Epeius (/ᵻˈpaɪ.əs/; Ancient Greek: Ἐπειός Epeiós) or Epeus was a mythological Greek soldier during the Trojan War or, in some accounts, one of the Achaean Leaders, at the head of a contingent of 30 ships from the islands of the Cyclades. He was also the architect of the Wooden Horse, by means of which the Achaeans took Troy; he was himself among those warriors who hid inside it.

== Family ==
Epeius was the son of Panopeus, son of Phocus and Asterodia.

== Mythology ==
Epeius had the reputation for being a giant, with enormous strength. In the Iliad he was victorious after participating in the boxing match against Euryalus at the funeral games in honour of Patroclus. Later during the funeral games for Achilles he fought Acamas, the son of Theseus, to a stalemate. He built the Trojan Horse, commissioned by Odysseus because Athena had told him in a dream she would be with him to help build it. The horse was hollow and was large enough to hold 30 Greek soldiers equipped with all their armor but Epeius made the Trojan horse so tall that it could not fit through any of the gates of Troy. The trap door of the horse was fastened with a special catch that only Epeius could undo. After constructing the massive horse, he chose the other 29 soldiers that would accompany him inside the horse. He also founded Pisa and Metapontum.

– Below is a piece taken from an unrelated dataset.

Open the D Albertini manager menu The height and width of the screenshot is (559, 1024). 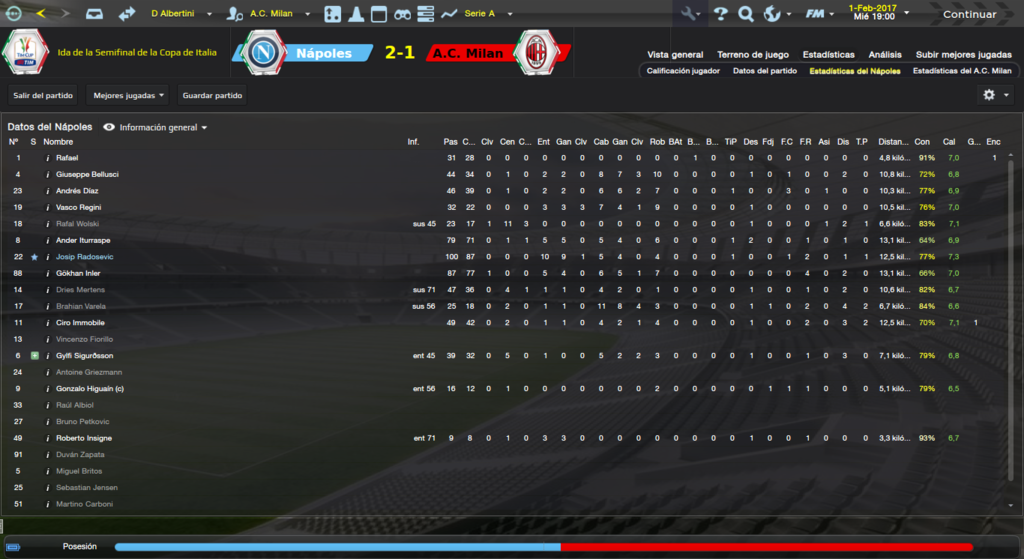(x=181, y=14)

Apollodorus writes in the Bibliotheca that Odysseus came up with the plan for the Wooden Horse and assigned its construction to Epeius, who was an architect. Epeius cut down timber on Mount Ida and built the horse with a hollow interior and openings in its sides, allowing Greek warriors to hide inside.

Ancient authors write that after the Trojan War, Epeius settled in Italy and dedicated the tools with which he had constructed the Trojan Horse to Athena. The Aristotelian Corpus records that these tools were preserved as sacred offerings in Hellenian Athena's sanctuary near Metapontum.